Provocative actor, poet and director, and poet Olivier Py attempts to give meaning to the present by re-interpreting two major plays of the Western canon: Aeschylus’ Prometheus Bound and The Suppliants. Directed and translated into French by Olivier Py, this two-part, minimalist production with a cast of three premiered last summer at the Festival d’Avignon. In Prometheus Bound, a play that is at once metaphysical and deeply political, a Titan is tortured by the gods on account of his love for humanity. He thus becomes an eternal symbol of disobedience, a political prisoner par excellence. In Py’s words, Prometheus offers a “lesson in insurrection.” The Suppliants also raises questions about the age-old political issues of democracy, justice, the law, respect for foreigners and women. Aeschylus’ views resonate throughout the performance: the law cannot be the answer to everything. The theatre becomes necessary as a dialectical space of debate and reflection. Traditional notions of catharsis as an act of spectacular purge should be renegotiated: anger should not prevail.

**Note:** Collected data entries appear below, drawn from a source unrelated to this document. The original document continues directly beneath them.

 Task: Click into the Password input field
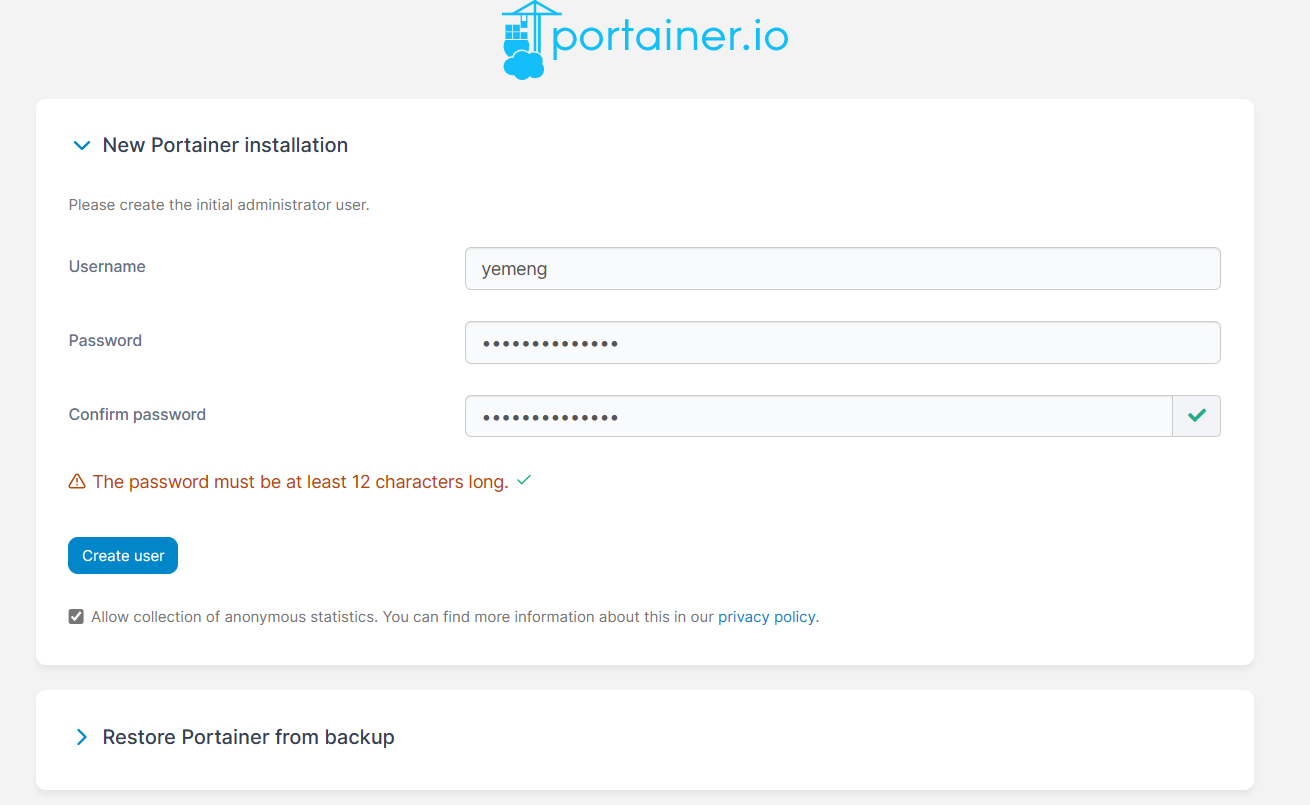pyautogui.click(x=842, y=343)
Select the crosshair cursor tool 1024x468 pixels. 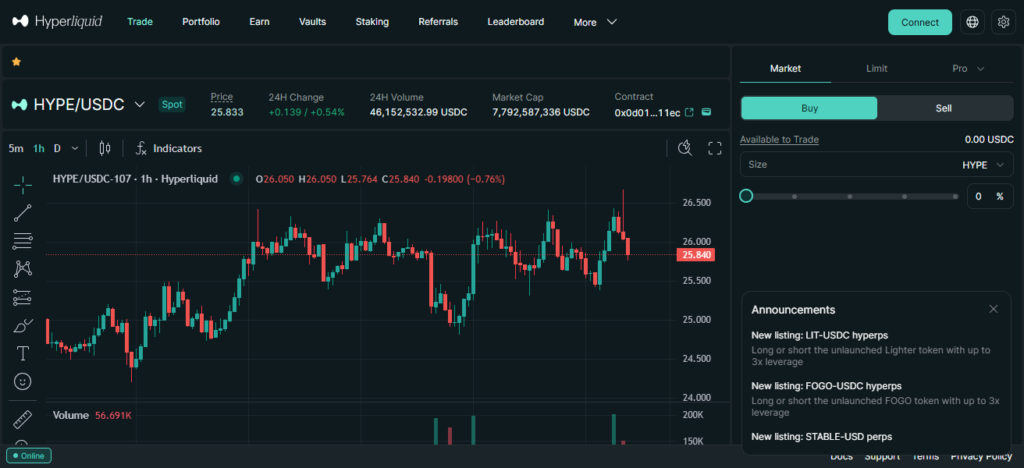(22, 184)
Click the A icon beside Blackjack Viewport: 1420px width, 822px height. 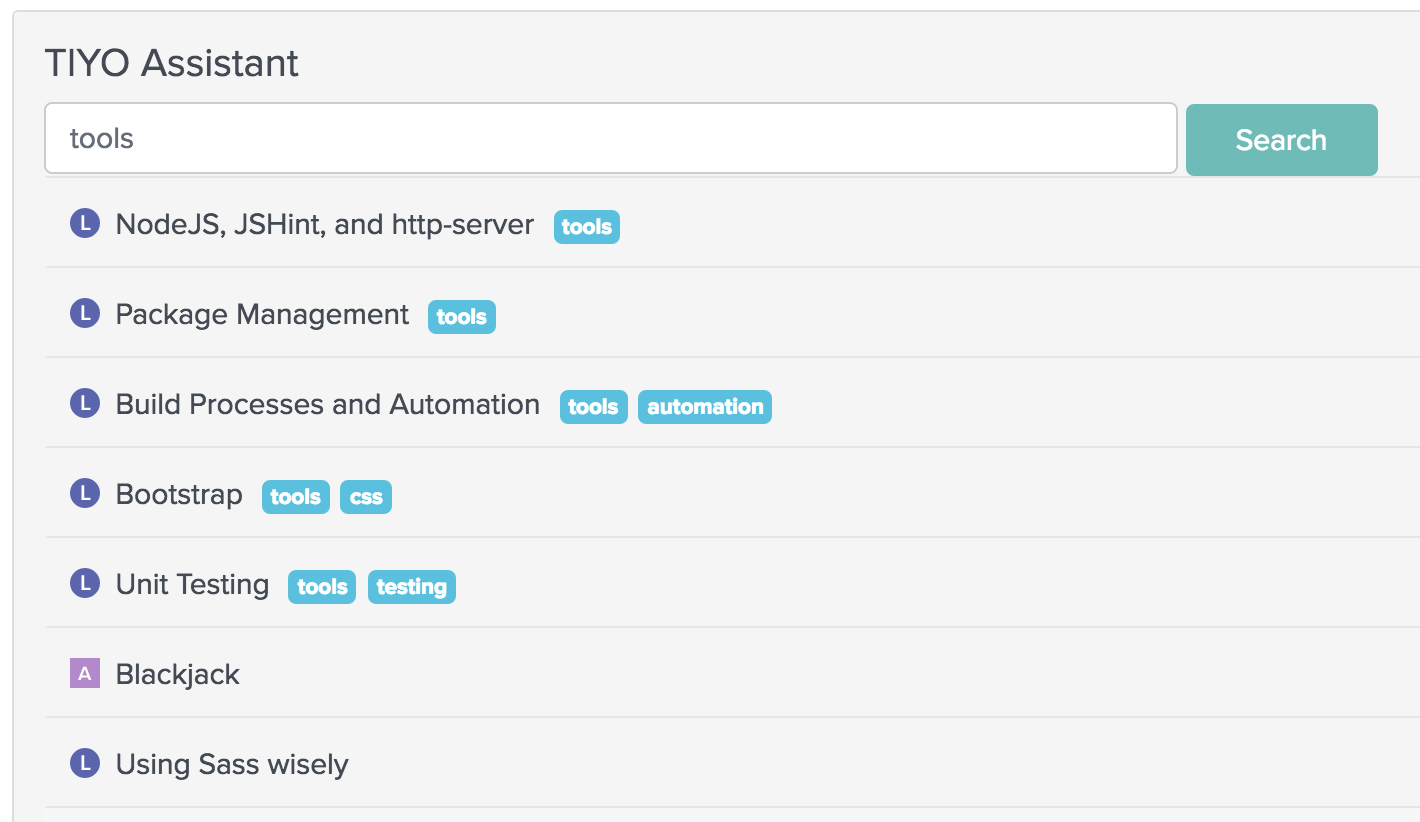pos(85,674)
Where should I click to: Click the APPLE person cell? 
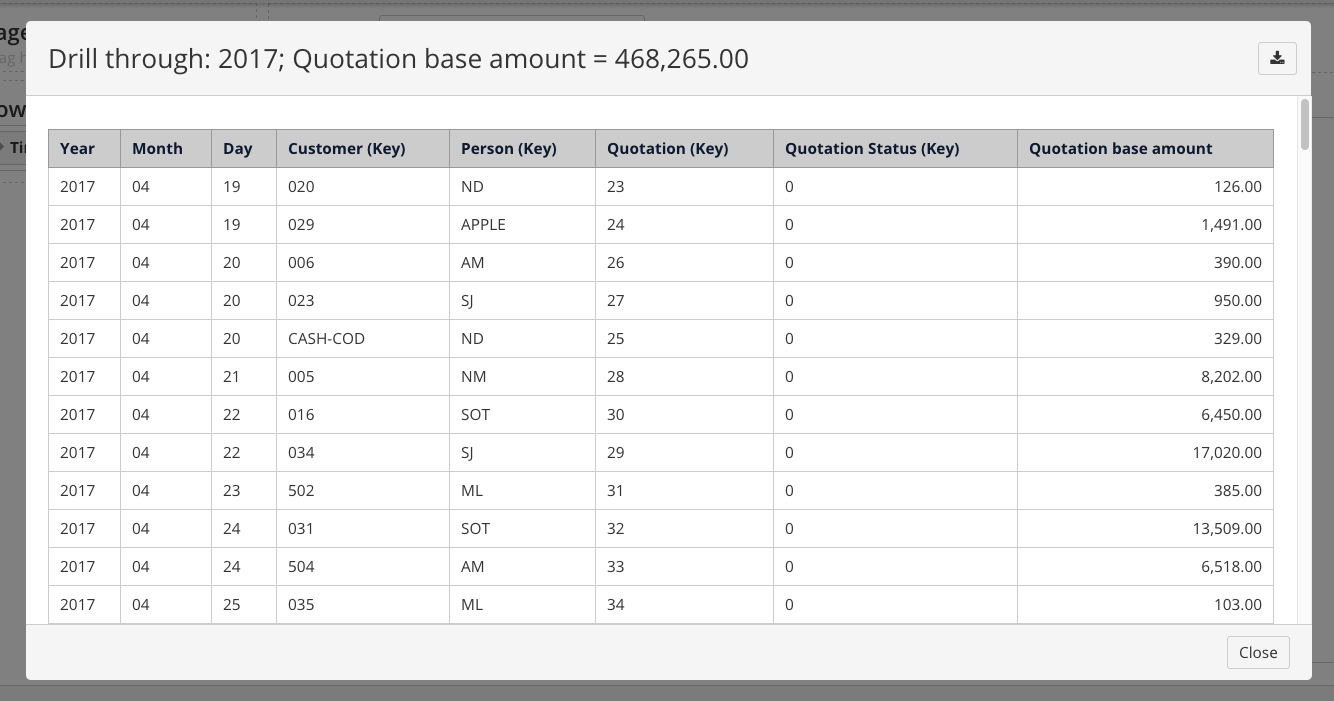pos(483,224)
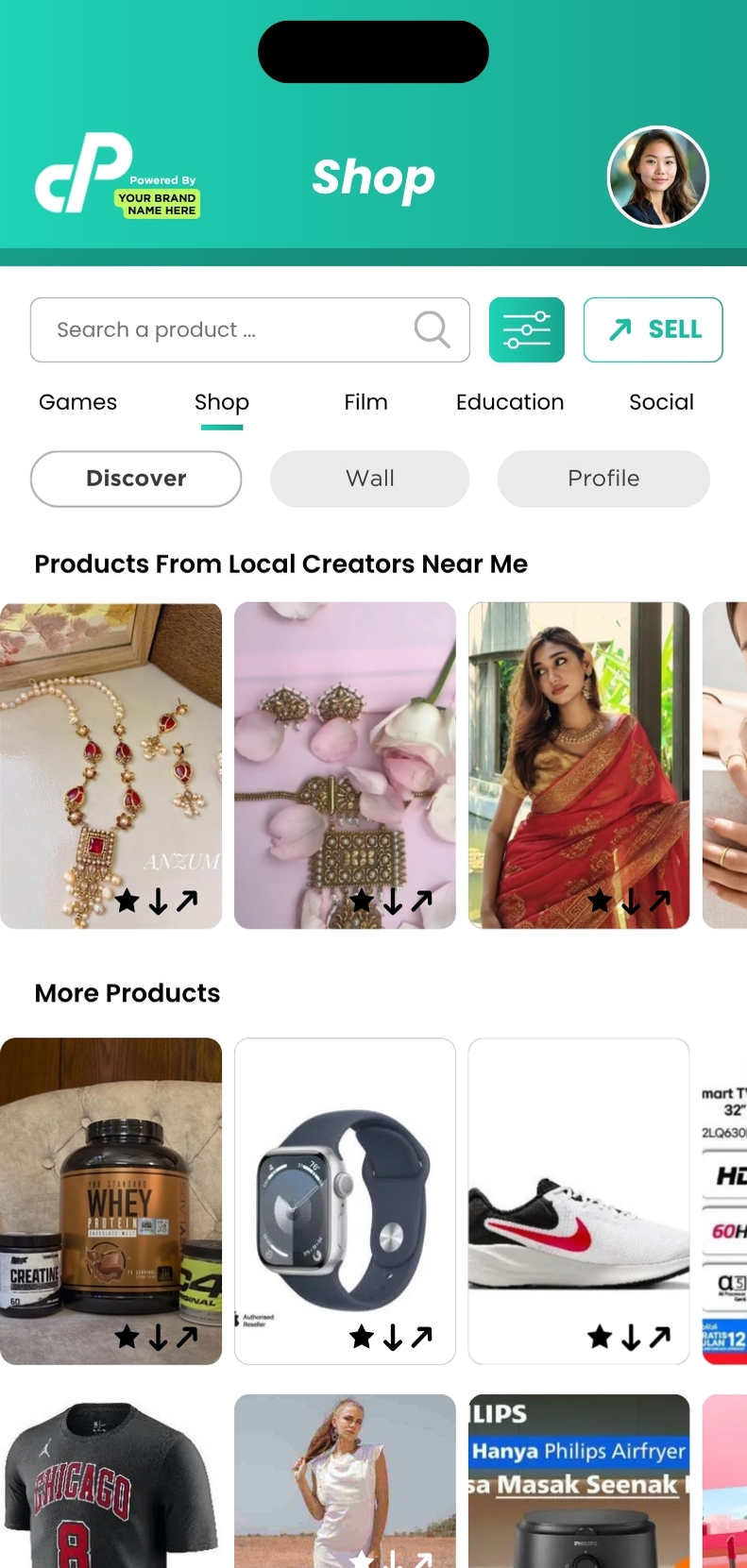747x1568 pixels.
Task: Select the Wall view button
Action: pos(369,479)
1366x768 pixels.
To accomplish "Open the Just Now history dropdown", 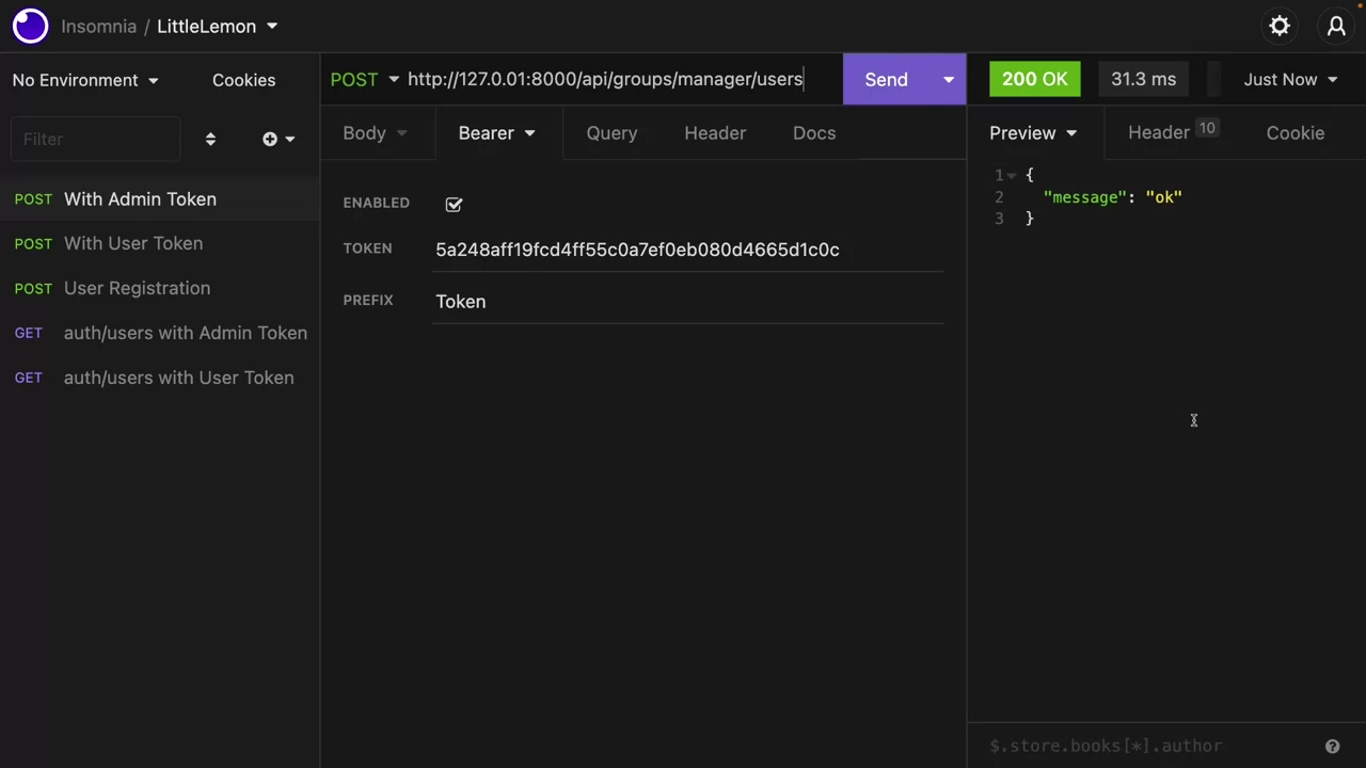I will [1289, 79].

French text - Direction: Olivier Py

Artistic collaboration and costume design: Pierre André Weitz

Cast: Philippe Girard, Frédéric Le Sacripan, Mireille Herbstmeyer.

A Festival d’Avignon production. Résidence FabricA Festival d’Avignon. Supported by: Spedidam. A touring performance. First presentation on 6.07. 2016 at the 70th Festival d’Avignon. Under the auspices of the Institut Français de Grèce. In French, with Greek and English surtitles.